Input records
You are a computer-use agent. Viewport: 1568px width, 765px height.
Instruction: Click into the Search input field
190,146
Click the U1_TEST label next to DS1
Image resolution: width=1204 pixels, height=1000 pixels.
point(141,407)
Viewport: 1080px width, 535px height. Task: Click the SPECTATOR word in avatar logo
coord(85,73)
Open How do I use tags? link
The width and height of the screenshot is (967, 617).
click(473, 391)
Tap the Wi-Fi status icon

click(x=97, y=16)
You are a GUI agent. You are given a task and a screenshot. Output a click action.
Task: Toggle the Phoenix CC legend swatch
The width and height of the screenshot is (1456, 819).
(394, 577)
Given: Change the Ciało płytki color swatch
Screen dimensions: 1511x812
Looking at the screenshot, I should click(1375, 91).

Activity
What the answer should hold is an exact copy of each line from the one containing "Tap the Wi-Fi status icon" to the final line of the listing above.

Solution for this task
Tap the Wi-Fi status icon

click(x=97, y=16)
You are a GUI agent. You are given a task and a screenshot. Output a click action.
Task: Toggle the Phoenix CC legend swatch
The width and height of the screenshot is (1456, 819).
(394, 577)
Given: Change the Ciało płytki color swatch
Screen dimensions: 1511x812
Looking at the screenshot, I should click(1375, 91).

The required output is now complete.